Jarum telah saling bertemu di angka dua belas,
sedangkan yang satu lagi berkeliling menimbulkan suara detak di tengah keheningan
malam. Aku sedari tadi telah menutup kelopak mataku laksana deretan roling door
yang menutup di tepi jalan di tengah malam. Telah kurebahkan pula tubuhku di
atas spring bed yang sangat lembut laksana awan. Namun tak jua kuberanjak dari
alam sadarku.
Itulah
yang selalu kurasakan di setiap malam – malamku beberapa waktu belakangan ini.

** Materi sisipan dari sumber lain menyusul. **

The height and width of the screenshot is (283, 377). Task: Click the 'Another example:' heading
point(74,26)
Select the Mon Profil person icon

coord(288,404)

Tinggal di rumah yang megah, tidur di kasur yang empuk diiringi hembusan angin
AC yang menyejukkan tak membuatku bisa tidur dengan tenang di setiap malam –
malamku.
Rasanya
ingin kukembali seperti dulu, walau harus tidur beralaskan tikar yang tipis,
walau udara dingin menembus bilik – bilik dinding rumahku. Walau sorot lampu
yang redup tak cukup menerangi ruang – ruang yang sempit, walau harus
berselimut sarung tipis, tapi aku mampu tidur dengan nyenyak dan terbangun di
kala suara adzan subuh berkumandang.
***
Namaku
Fajar. Dulu, aku hanyalah seorang sopir angkot di desaku di Sukabumi. Di sebuah
desa dengan jalan masih berbatu. Jarang sekali angkot yang berlalu lalang di
desa ini. Padahal area desa ini cukup luas dan banyak para petani yang menempuh
perjalanan jauh untuk menuju lahan garapannya. Ya, itu salah satu hal yang
mendorong niatku tuk menjadi sopir angkot disamping dorongan tuk menafkahi
keluarga. Aku sangat senang bisa membantu penumpang di desa ini yang
membutuhkan transportasi, mengantarkan anak – anak yang sekolah, petani yang mengangkut
hasil panen, dan warga desa dengan berbagai aktivitas lain. Yang pasti aku
sering bercengkrama dengan warga desa ini ketika di perjalanan.
Aku
sangat senang menggeluti profesi itu, walau penghasilanku tak seberapa. Ya,
pasalnya aku memang tak punya armada angkutan umum. Aku hanya menjadi sopir
yang tiap hari harus nyetor ke pemilik angkot. Tapi aku mensyukuri itu. Asalkan
dapur rumahku tetap mengepul.
Pagi
– pagi buta disaat matahari baru menampakkan sedikit cahayanya, dan ayam – ayam
baru mengumandangkan suaranya, aku telah beranjak tuk bekerja. Kusalami istri
dan anakku yang baru berusia 4 tahun. Mereka selalu setia menungguku hingga kukembali
ke rumah di kala petang. Ribuan demi ribuan rupiah kukumpulkan tiap harinya.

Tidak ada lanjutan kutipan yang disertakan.